I neonati team di Formula 1 però, una volta che si affronta la trasferta per l’ovale di Indianapolis, si scontrano con la dura realtà. Una volta arrivati negli Stati Uniti devono infatti superare le insidie di piloti e team americani già preparatissimi per la 500 Miglia. Gli americani non possono rinunciare al grande evento tenutosi in casa propria, e si presentano quindi con un numero altissimo di piloti e di team, pronti per far mangiare la polvere agli avversari europei.
L’intenzione degli americani si concretizza in pista, tanto che la supremazia degli statunitensi ad Indianapolis non viene mai messa in discussione. Parsons, Wallard, Ruttman, Vukovich, Sweikert, Flaherty, Hanks, Bryan, Ward e Rathmann: dieci piloti americani, accomunati da una vittoria a testa ottenuta ad Indianapolis. E’ quanto basta per sottolineare l’impossibilità di sconfiggere gli statunitensi nei loro confini automobilistici dal 1950 al 1960.
Con questi risultati alla mano (e con un numero davvero altissimo di partecipanti alla 500 Miglia), la FIA decide di fare un passo indietro, escludendo Indianapolis dal calendario di Formula 1 a partire dal 1961. Il circuito farà ritorno in F1 solo nel 2000, con un disegno completamente diverso per accogliere gli standard del grande Circus e con la denominazione ufficiale di “Gran Premio degli Stati Uniti”.
Con la 500 Miglia sparita per sempre dal calendario di F1, non è quindi sbagliato affermare che la vera e propria storia dei piloti americani nel vero e proprio Circus inizi dal 1960 in poi.

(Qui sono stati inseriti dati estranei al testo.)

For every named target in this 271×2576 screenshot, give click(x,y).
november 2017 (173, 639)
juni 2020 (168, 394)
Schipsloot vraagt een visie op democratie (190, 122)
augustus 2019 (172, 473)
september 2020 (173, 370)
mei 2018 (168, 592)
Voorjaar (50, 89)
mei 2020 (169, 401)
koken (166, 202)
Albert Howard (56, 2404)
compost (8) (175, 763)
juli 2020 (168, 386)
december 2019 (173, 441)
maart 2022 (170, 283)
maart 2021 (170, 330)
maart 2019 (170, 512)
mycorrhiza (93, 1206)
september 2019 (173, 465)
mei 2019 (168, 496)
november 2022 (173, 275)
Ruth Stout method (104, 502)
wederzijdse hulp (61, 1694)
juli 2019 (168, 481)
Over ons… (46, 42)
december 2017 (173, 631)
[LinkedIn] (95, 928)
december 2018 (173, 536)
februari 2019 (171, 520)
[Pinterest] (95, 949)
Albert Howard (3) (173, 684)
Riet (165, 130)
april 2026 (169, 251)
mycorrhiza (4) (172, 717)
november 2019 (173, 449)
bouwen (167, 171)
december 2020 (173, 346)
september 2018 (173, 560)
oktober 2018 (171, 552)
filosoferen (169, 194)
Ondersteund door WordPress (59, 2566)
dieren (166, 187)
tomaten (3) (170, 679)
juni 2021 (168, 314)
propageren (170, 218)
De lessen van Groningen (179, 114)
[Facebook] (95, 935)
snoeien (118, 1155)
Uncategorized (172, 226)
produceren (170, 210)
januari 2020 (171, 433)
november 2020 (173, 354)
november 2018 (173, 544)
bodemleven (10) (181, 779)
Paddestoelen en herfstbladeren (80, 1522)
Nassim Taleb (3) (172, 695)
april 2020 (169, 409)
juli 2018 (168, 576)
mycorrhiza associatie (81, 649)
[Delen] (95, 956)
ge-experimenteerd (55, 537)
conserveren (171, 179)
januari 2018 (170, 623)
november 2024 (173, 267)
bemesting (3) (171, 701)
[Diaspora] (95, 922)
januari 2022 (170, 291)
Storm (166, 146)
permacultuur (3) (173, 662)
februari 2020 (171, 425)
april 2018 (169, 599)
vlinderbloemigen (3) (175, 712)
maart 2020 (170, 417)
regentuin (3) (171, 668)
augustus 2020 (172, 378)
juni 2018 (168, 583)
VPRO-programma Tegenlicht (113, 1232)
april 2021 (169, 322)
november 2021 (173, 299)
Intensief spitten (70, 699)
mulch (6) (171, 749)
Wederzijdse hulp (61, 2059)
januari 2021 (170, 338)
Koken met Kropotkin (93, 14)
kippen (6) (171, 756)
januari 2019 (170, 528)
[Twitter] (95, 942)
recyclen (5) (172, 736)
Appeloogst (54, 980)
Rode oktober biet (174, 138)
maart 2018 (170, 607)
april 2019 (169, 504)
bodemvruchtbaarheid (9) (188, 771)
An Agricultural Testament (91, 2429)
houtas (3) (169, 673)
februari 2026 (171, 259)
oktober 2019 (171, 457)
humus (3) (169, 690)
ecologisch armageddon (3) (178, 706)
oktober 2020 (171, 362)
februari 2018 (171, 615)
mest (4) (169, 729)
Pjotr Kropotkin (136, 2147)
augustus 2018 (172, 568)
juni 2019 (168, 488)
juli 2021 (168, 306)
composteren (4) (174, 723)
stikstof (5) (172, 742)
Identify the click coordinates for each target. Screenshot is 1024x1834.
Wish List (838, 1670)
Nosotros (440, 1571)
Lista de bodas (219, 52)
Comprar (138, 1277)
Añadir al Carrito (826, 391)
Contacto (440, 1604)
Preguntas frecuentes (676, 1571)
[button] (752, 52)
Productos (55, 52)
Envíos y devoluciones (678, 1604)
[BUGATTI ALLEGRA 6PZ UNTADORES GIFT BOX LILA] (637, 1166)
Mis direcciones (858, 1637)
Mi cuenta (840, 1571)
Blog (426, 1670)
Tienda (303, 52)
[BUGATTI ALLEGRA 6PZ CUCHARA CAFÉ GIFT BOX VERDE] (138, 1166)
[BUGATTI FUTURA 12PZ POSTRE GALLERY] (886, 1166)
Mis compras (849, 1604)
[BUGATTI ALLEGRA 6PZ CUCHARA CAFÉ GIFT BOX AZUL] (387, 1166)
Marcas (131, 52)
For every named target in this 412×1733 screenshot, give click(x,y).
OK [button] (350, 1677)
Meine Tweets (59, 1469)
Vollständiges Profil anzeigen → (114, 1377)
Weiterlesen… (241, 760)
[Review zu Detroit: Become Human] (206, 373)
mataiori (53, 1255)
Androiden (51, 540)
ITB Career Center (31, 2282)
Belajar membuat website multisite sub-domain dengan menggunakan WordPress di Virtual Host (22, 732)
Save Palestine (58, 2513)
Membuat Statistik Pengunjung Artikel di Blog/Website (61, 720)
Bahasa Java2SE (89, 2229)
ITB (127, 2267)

Già a partire da quell’anno infatti, al volante della Ferrari inizia ad imporsi un certo Phil Hill (da non confondere con la famiglia di Graham e Damon Hill), il quale vince subito in occasione del Gran Premio d’Italia. L’americano è per certi aspetti un pilota atipico. Veloce e talentuoso, Hill passerà alla storia per aver vinto un titolo mondiale di F1 con il minor numero di gare vinte: solo 3 successi, a pari merito con Mike Hawthorn.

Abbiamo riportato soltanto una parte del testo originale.